SYDNEY, June 10, 2026, 05:01 AEST
- Sims shares ended at A$28.11, up 61 cents, or 2.22%. The company’s market cap is about A$5.43 billion.
- S&P/ASX 200 ended Tuesday down 0.24% at 8,604.20.
- The ASX cash market didn’t open Monday for King’s Birthday. The exchange trades as usual from 10 a.m. to 4 p.m. Sydney time.
Sims Ltd (SGM.AX) gained 2.22% to A$28.11 on Tuesday, going against a softer Australian market. Traders watched the company’s technology recycling unit, with talk about whether it should get its own valuation.
Tough timing, but it works. The stock hasn’t opened yet at the dateline, so Tuesday’s close sets the last price ahead of Wednesday on the ASX.

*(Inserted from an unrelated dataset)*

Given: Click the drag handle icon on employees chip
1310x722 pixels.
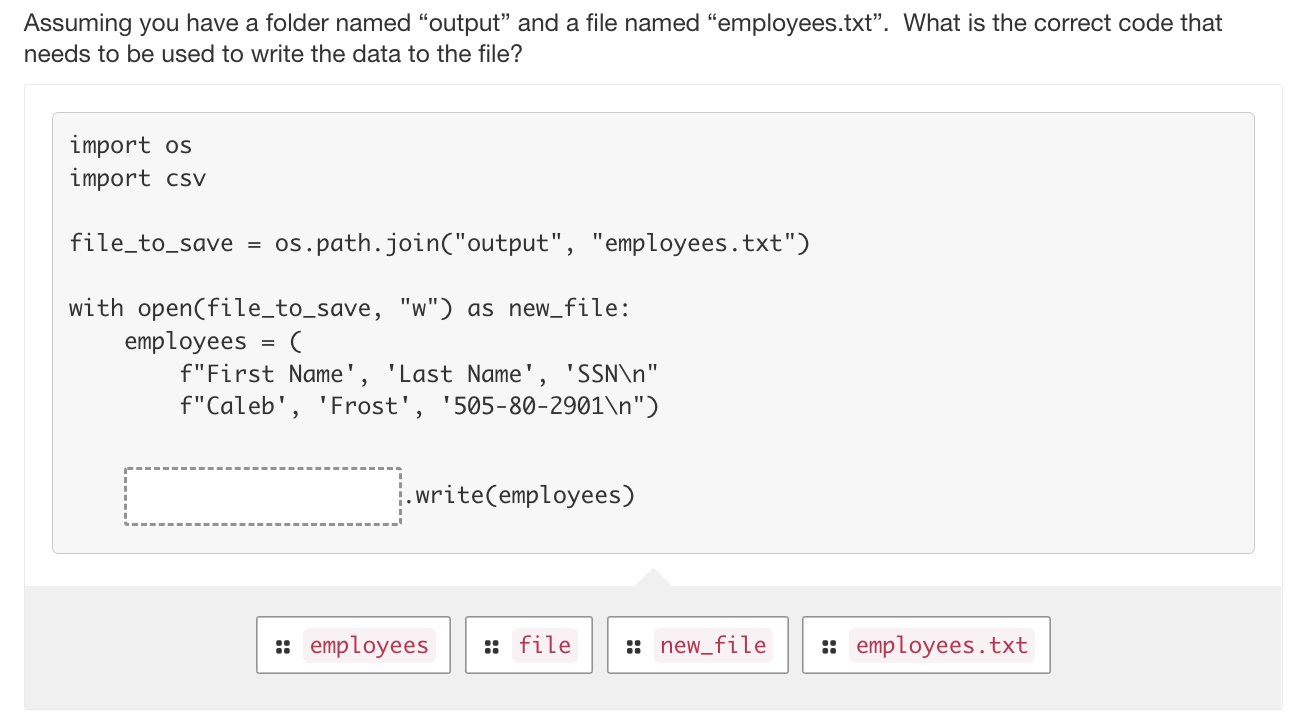Looking at the screenshot, I should 284,645.
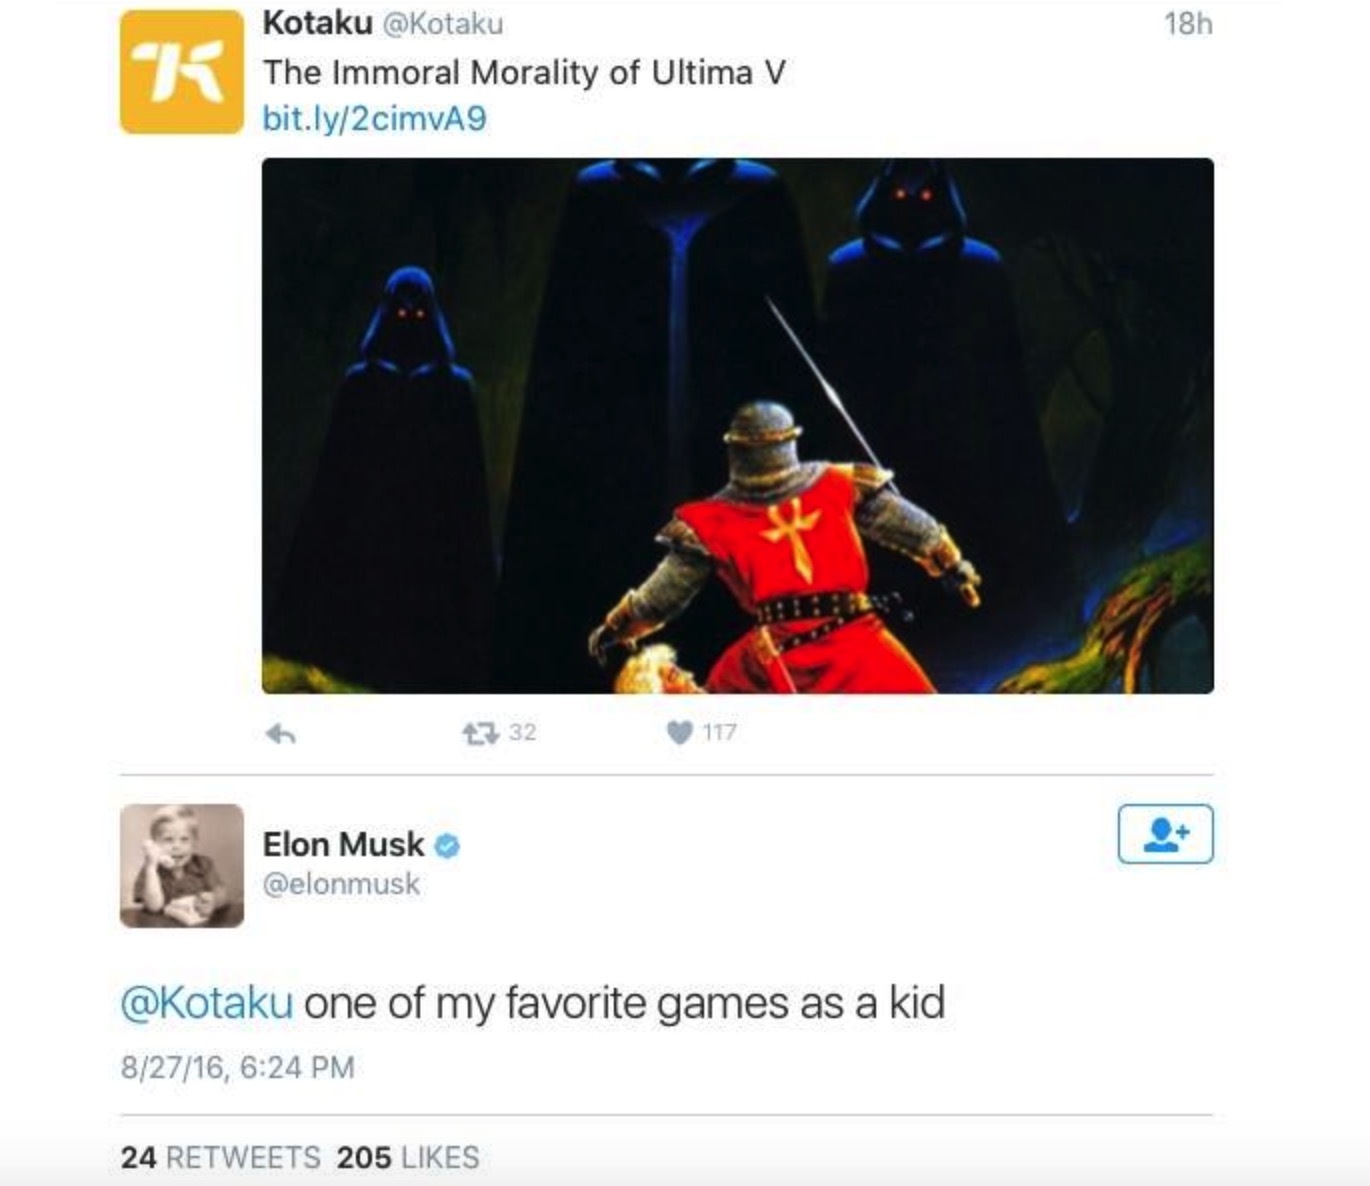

Sims Lifecycle Services, or SLS, is now more than a scrap metal business. It works on IT asset and cloud infrastructure reuse, redeployment and recycling, connecting Sims Limited directly to data-centre spending and hardware replacement cycles for companies.
Sims is facing more calls to consider a demerger of its SLS unit, The Australian reported Sunday. The paper said Sims shares are up about 85% in the past 18 months, while the ASX 200 has gained 7% in that time. SLS is expected to post EBIT of A$165 million to A$185 million in fiscal 2026, a steep jump from A$33 million in 2025, according to the report.

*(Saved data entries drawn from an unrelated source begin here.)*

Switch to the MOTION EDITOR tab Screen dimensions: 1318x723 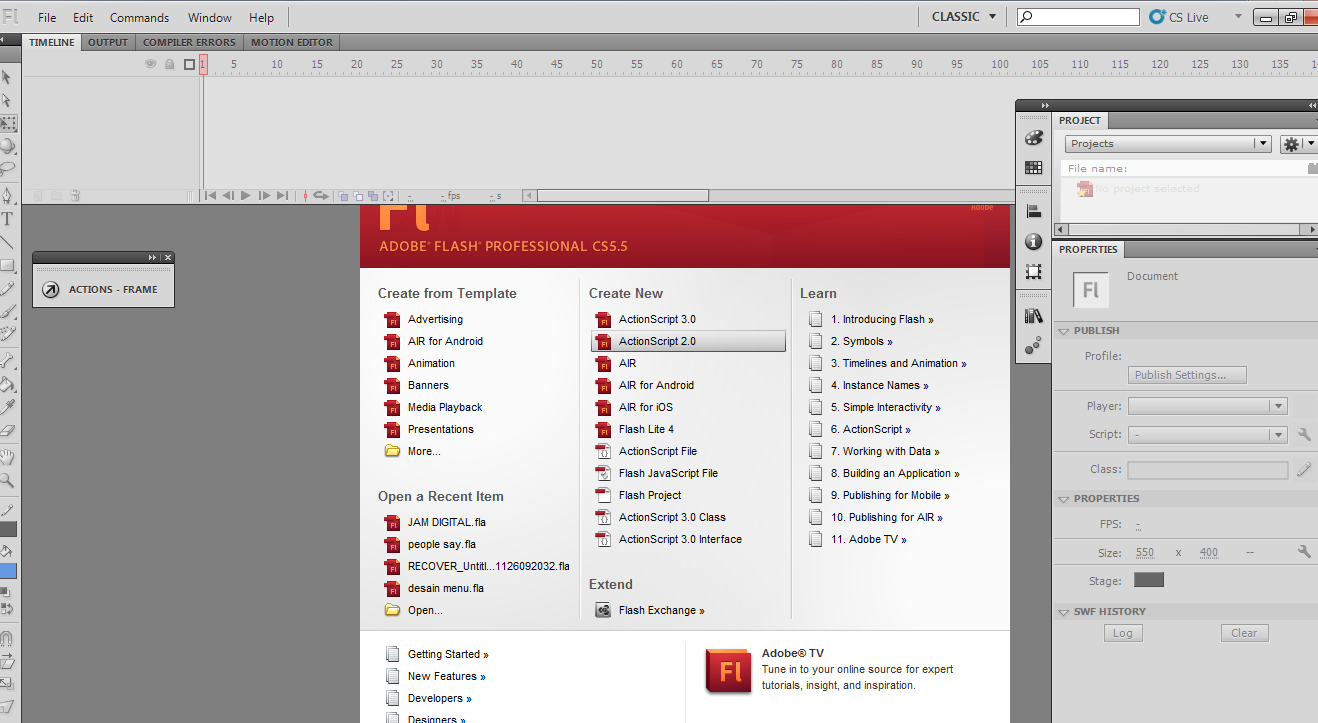point(291,42)
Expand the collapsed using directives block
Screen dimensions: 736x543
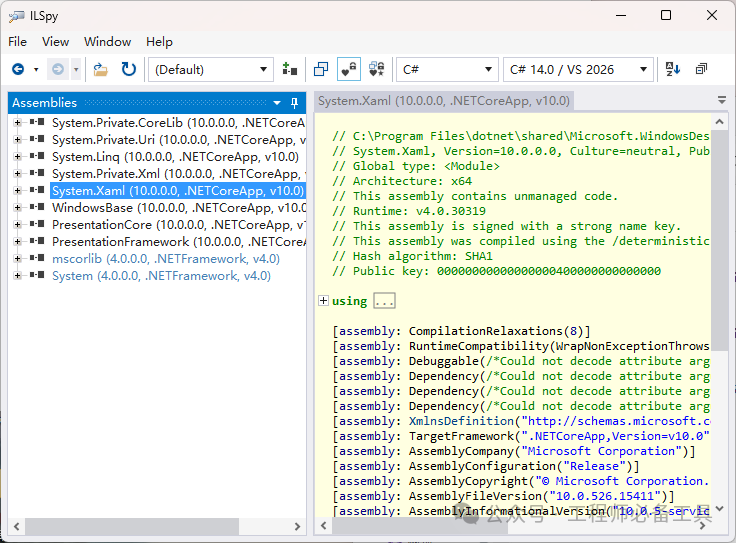tap(323, 301)
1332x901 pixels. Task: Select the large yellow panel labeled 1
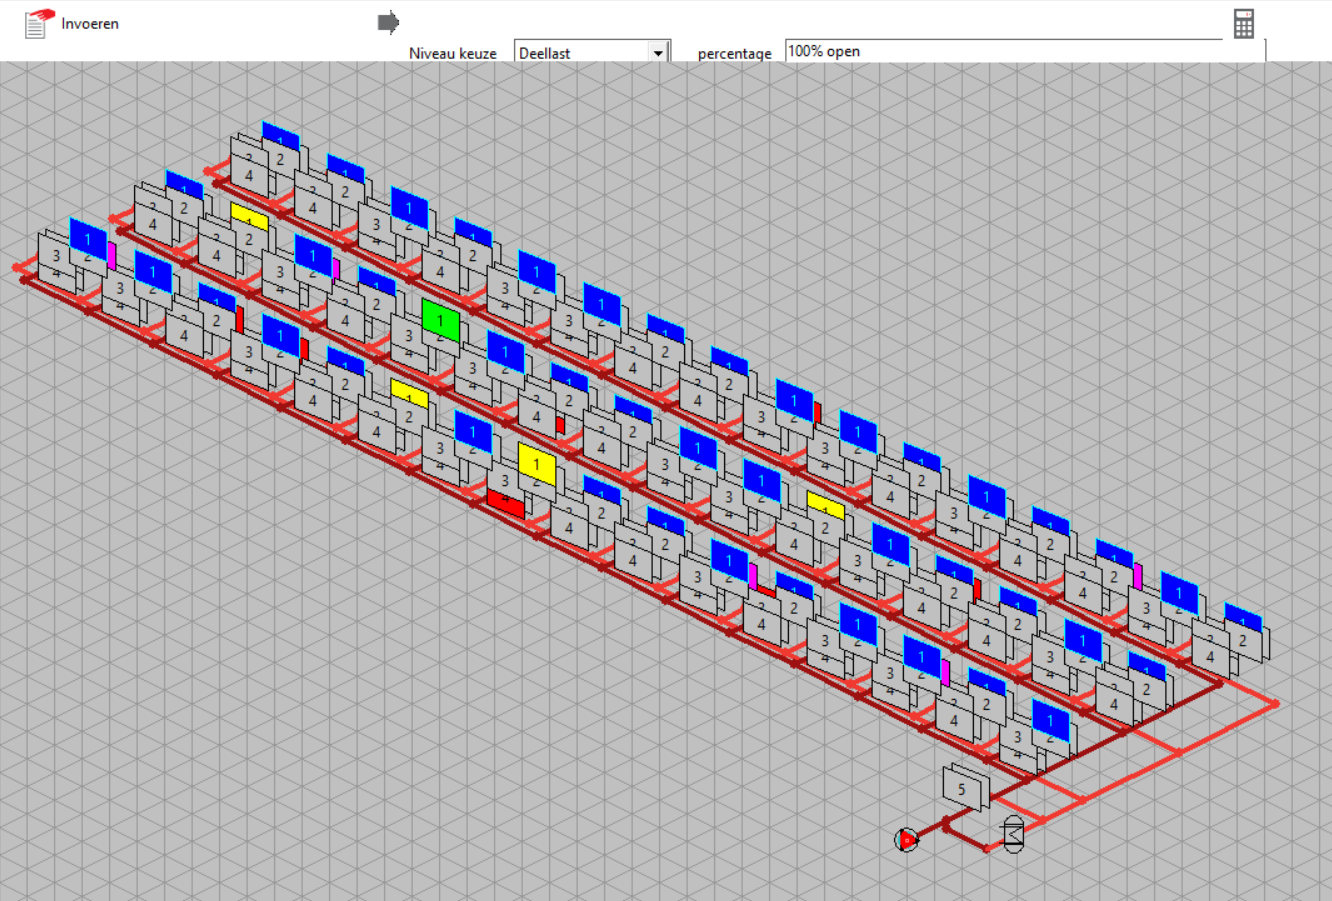click(536, 464)
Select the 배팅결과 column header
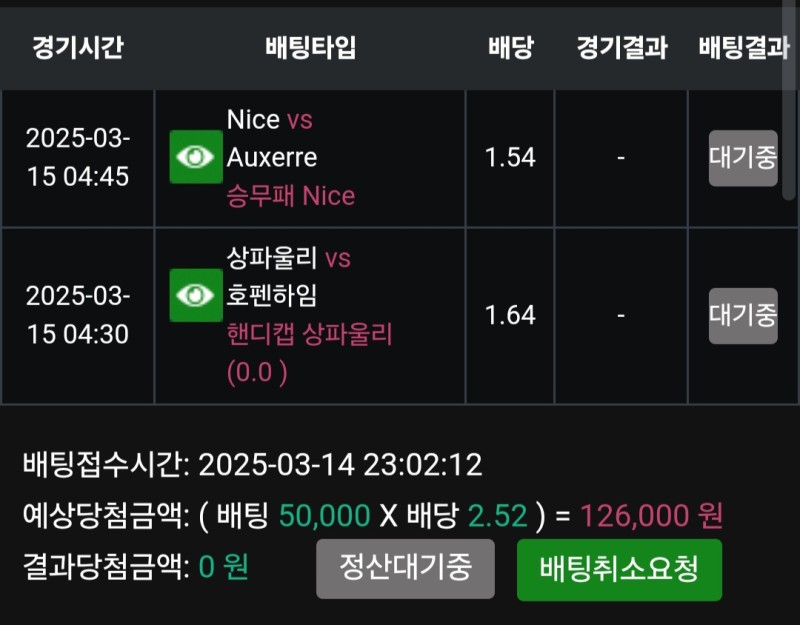This screenshot has width=800, height=625. coord(743,48)
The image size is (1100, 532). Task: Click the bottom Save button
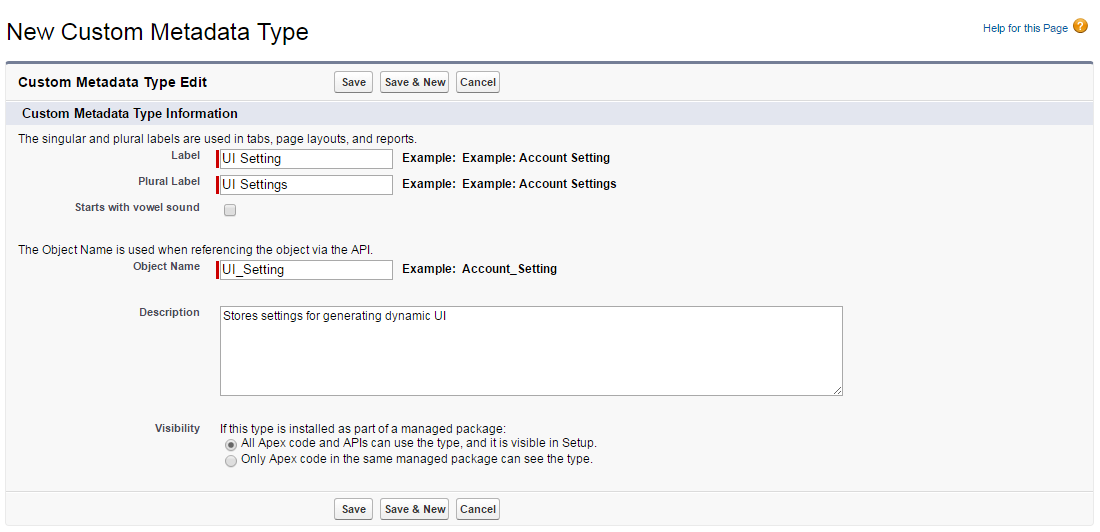click(x=353, y=509)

Sims’ latest half-year figures help make sense of the buying interest. HY26 underlying EBIT came in at A$121.1 million, a rise of 65.9%. Underlying NPAT — net profit after tax before selected items — was A$60.0 million, up 70.9%.

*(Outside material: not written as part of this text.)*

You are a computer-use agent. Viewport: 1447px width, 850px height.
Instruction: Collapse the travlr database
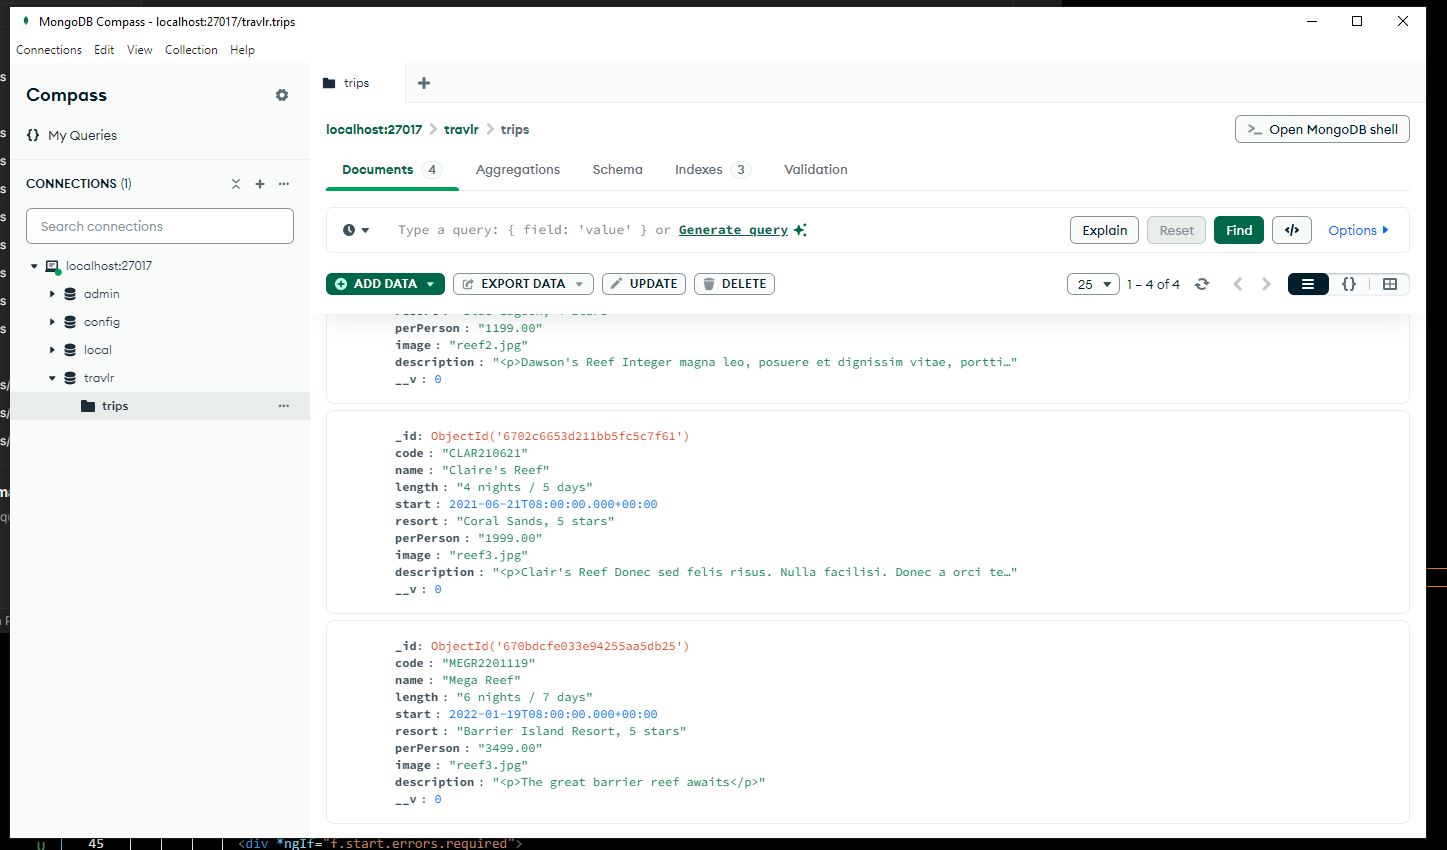[53, 377]
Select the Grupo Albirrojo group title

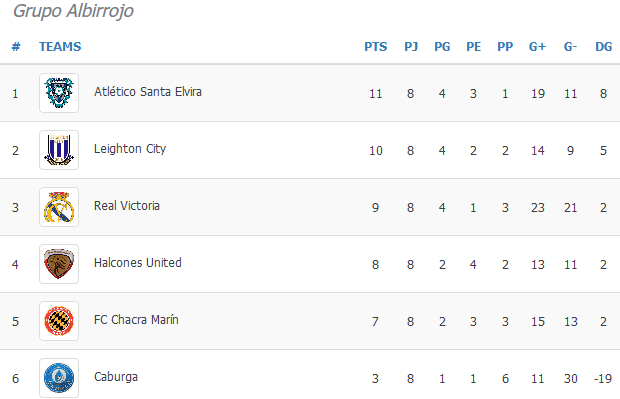(x=74, y=10)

Chief Executive Stephen Mikkelsen said the result was “good solid” in what he called a tough market, adding SLS saw “extraordinary demand for AI chips.” He said “disciplined cost management” also supported performance.
SLS reported underlying EBIT of A$49.0 million for the half, jumping 247.5% from last year. Growth came from more business with hyperscalers—big cloud firms looking to buy and swap out servers—and higher resale prices for DDR4 memory chips, which are still common in legacy setups.
Sims remains a cyclical materials business at its core. Market Index says the company buys, processes and sells both ferrous and non-ferrous recycled metals, along with repurposing and recycling IT equipment for commercial clients. Ferrous metals are iron-based, non-ferrous include aluminium and copper.
Australian stocks slipped after the close on Tuesday, pressured by gold, metals and mining, and materials names, according to Investing.com. The broad market backdrop wasn’t much help. Materials were mixed—BlueScope Steel held steady while South32 lost 2.16%, Google Finance data showed.
Risks exist here. Sims points to high Chinese steel exports as a big headwind for ferrous markets outside the U.S. The demerger story is tied to SLS maintaining earnings, depending on DDR4 resale prices and AI server demand staying strong. Softer memory-chip resale prices or a management decision against a breakup could sap the stock’s rerating.
Sims investors are watching Wednesday’s open for signs the SLS story still matters. Market Index puts Sims’ prelim report on Aug. 18 and annual results on Sept. 2. Those could be more chances for management to talk about earnings quality, capital allocation, or where the group is heading.